O pandemônio em Rote Erde acabou sendo determinante para que os estádios alemães contassem obrigatoriamente com alambrados a partir dos anos seguintes. Além disso, aqueles jogos estiveram entre os últimos nas antigas casas de Dortmund e Schalke. Em 1972, os aurinegros foram rebaixados na Bundesliga. Quando o clássico voltou a acontecer, em 1975/76, passou a lotar os recém-inaugurados Parkstadion e Westfalenstadion. A rivalidade, inclusive, influenciou o nascimento da Muralha Amarela: os azuis reais ocuparam a tribuna norte do seu estádio, aberto primeiro; em oposição, os aurinegros preferiram se instalar na ala sul, a hoje célebre Südtribune.

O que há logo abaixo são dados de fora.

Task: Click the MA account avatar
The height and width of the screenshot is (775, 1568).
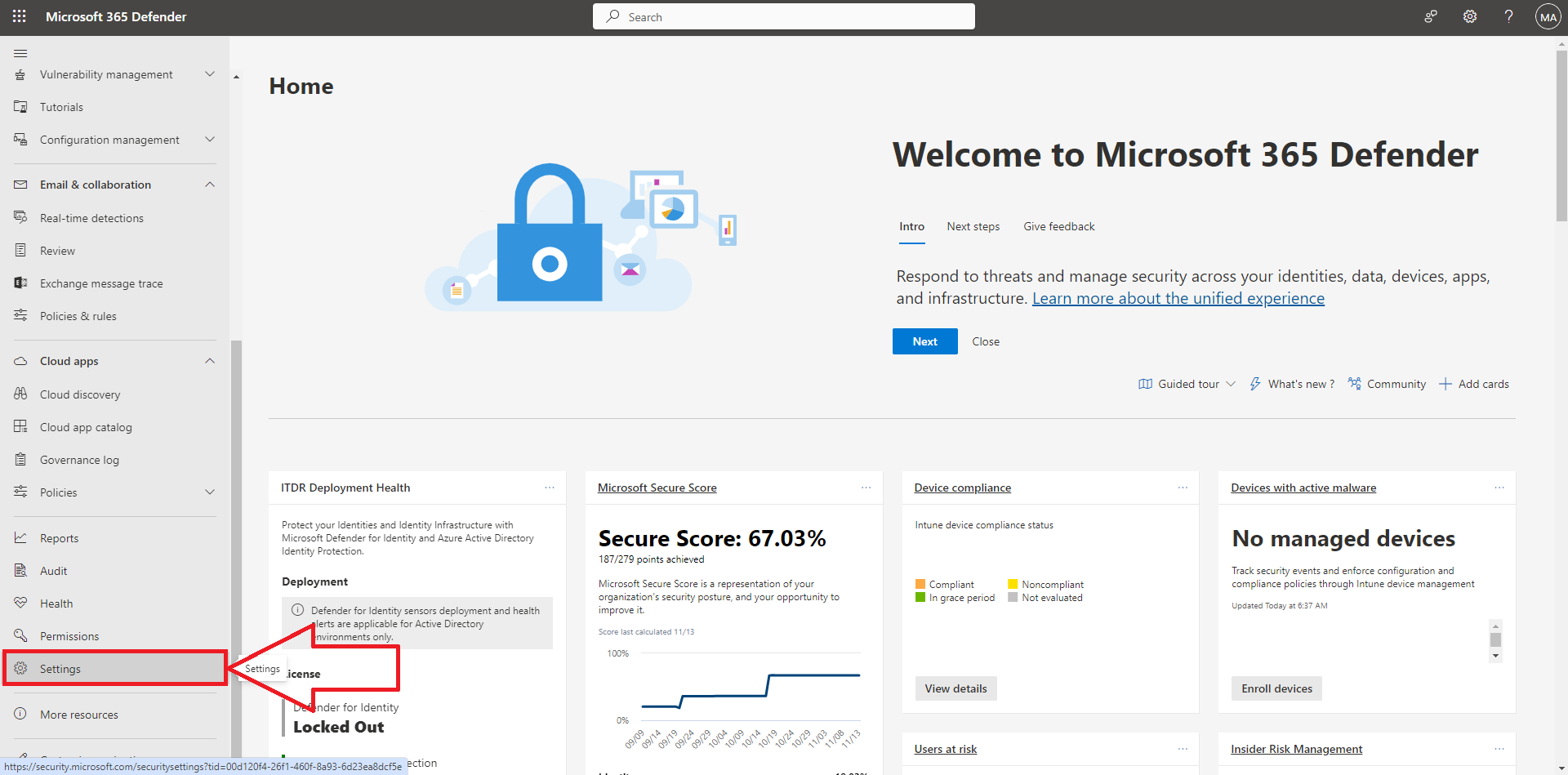Action: [x=1548, y=17]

Desde então, o clássico ganhou maiores proporções, seja pela paixão nas arquibancadas ou pelas brigas que se tornaram frequentes. Em campo, os times compensaram com episódios inesquecíveis, principalmente a partir dos anos 1990, com o renascimento de ambos como potências continentais. Na temporada 1996-1997, tanto Schalke quanto o Borussia venceram torneios europeus. Os azuis foram campeões da Copa da UEFA, ao derrotarem a Internazionale-ITA nos pênaltis por 4 a 1 em pleno estádio San Siro. Já os aurinegros levantaram uma histórica Liga dos Campeões da UEFA, com vitória por 3 a 1 sobre a Juventus-ITA. Naquele ano, a lenda alemã Franz Beckenbauer chegou a dizer que “o coração do futebol alemão batia em Ruhr” na época.

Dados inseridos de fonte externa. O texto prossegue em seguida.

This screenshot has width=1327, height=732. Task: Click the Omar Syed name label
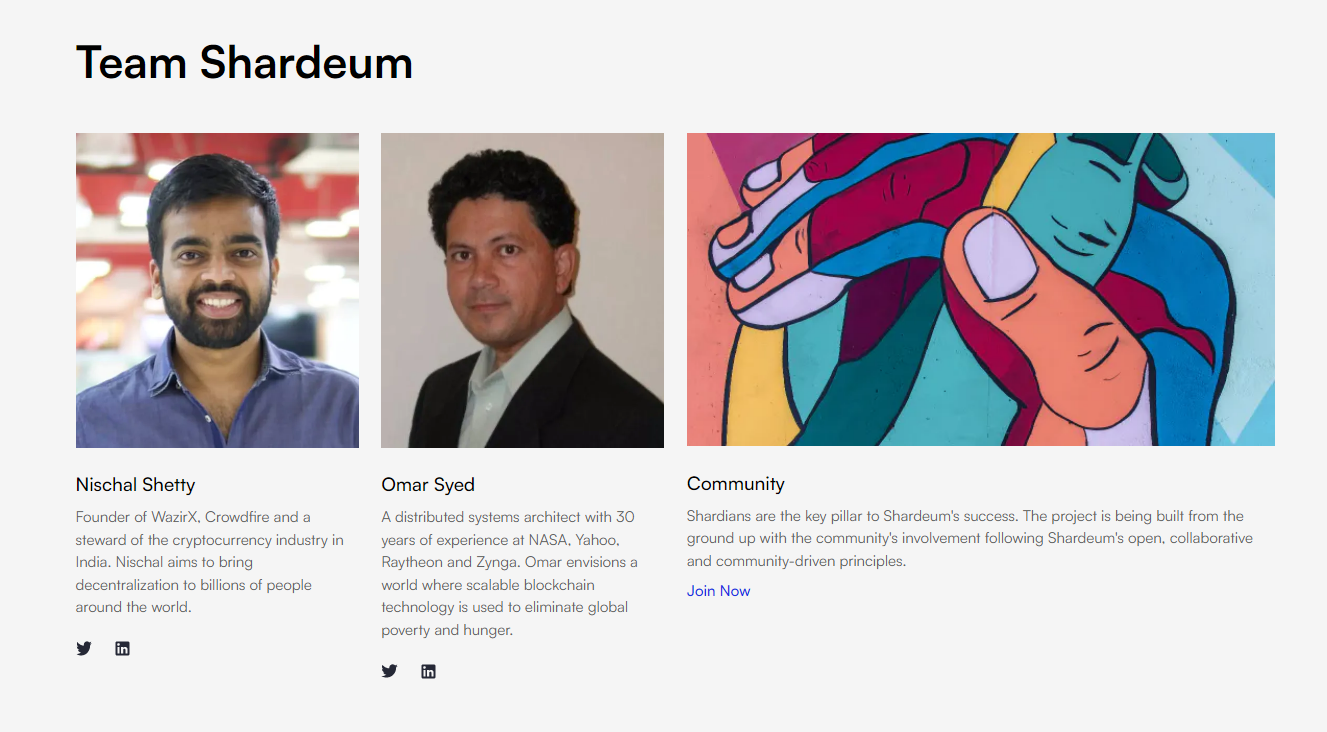428,485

E, em um dos dérbis daquele ano de ouro da dupla, o Schalke arrancou um empate em 2 a 2 contra o rival com um gol de goleiro! Após uma cobrança de escanteio de Olaf Thon, Thomas Linke tentou marcar, mas acabou errando o alvo. Só que, para sorte do Schalke 04, Jens Lehmann estava exatamente onde a finalização de Linke foi e só precisou colocar a cabeça na bola. Foi o primeiro gol de um goleiro na Bundesliga sem ser de bola parada. O curioso é que Lehmann vestiu a camisa do Borussia anos depois, entre 1999 e 2003, vencendo inclusive uma Bundesliga na temporada 2001-2002.

Lehmann celebra o gol de empate em 1997. Foto: Getty Images.
 
Dortmund deu o troco tempo depois e evitou o título dos azuis. Foto: Imago
 

Em 2007, outro dérbi entrou para a história quando o Borussia conseguiu atrapalhar o rival na caminhada pelo título alemão. Na nona colocação, o Dortmund chegou à penúltima rodada com um propósito: estragar a festa dos azuis reais. Àquela altura, o Schalke liderava a Bundesliga com um ponto de vantagem sobre o Stuttgart. Pois o Borussia venceu por 2 a 0 o clássico no Signal Iduna Park e abriu caminho para que o Stuttgart assumisse a liderança da competição. Na rodada final, o Schalke até conseguiu vencer seu jogo, mas o Stuttgart não tropeçou e ficou com o troféu. Sem muito o que festejar, restou à torcida aurinegra celebrar a vitória sobre o rival como se fosse uma grande conquista. Afinal, ela impediu que o Schalke fosse campeão do Campeonato Alemão após 49 anos de jejum. 

Em 2011, o Schalke celebrou o título da Supercopa da Alemanha em cima do rival.
 
Naldo celebra o gol de empate épico Borussia 4×4 Schalke de 2017.
 

Em 2011, os rivais decidiram pela primeira vez um torneio nacional: a Supercopa da Alemanha. O Schalke, então campeão da Copa da Alemanha e com nomes como Höwedes, Fuchs, Papadopoulos, Matip, Draxler, Raúl González e Klaas-Jan Huntelaar, encarou um favorito Borussia, então campeão da Bundesliga, comandado por Jürgen Klopp e com nomes como Weidenfeller, Hummels, Gündogan, Götze, Kagawa e Lewandowski. Em um jogo tenso na Veltins-Arena, o placar ficou 0 a 0 e, na disputa de pênaltis, os azuis reais venceram por 4 a 3, celebrando um troféu histórico.

Anos depois, em 2017, o Schalke foi heroico jogando fora de casa e, perdendo por 4 a 0, conseguiu empatar em 4 a 4 com um gol do brasileiro Naldo, aos 94’, de cabeça. Embora esteja passando por maus bocados há alguns anos, no limbo da segunda divisão, o Schalke espera recuperar o prestígio de outrora e reviver com o rival os grandes jogos do passado. Sua imensa e fanática torcida merece. Bem como todo o futebol alemão.